[Start of Attachment]

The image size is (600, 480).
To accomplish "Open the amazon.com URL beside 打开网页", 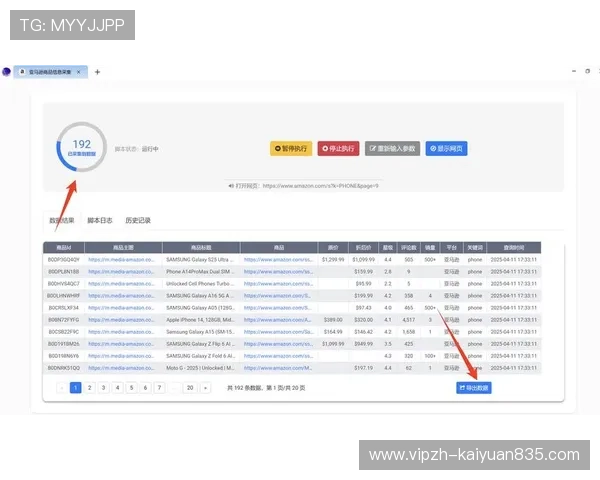I will click(x=320, y=185).
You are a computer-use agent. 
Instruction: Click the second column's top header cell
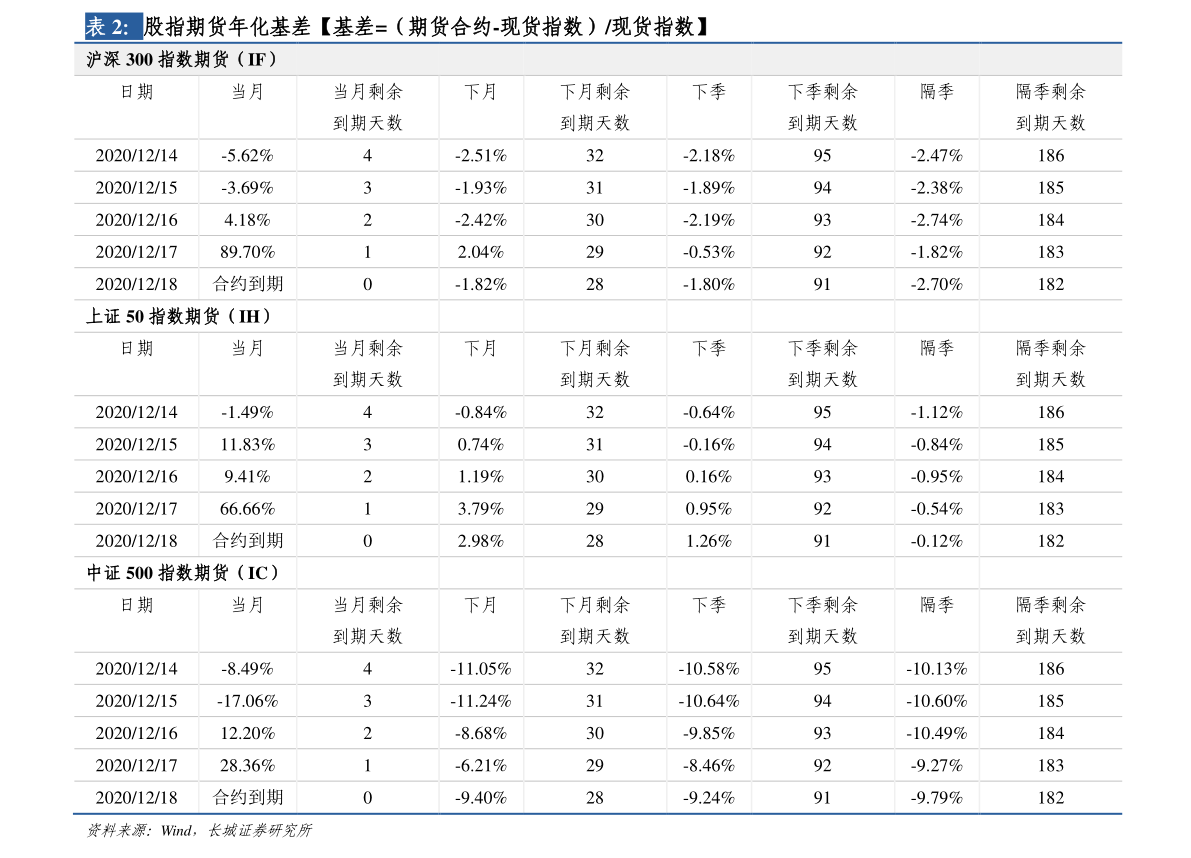tap(248, 108)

[End of Attachment]

* Task to carry out *
Please write out the lines from the one that holds "You are a computer-use agent." through the end of the material, both ends included, exactly and with no pictures.

* Answer section *
You are a computer-use agent. 
Instruction: Click the second column's top header cell
tap(248, 108)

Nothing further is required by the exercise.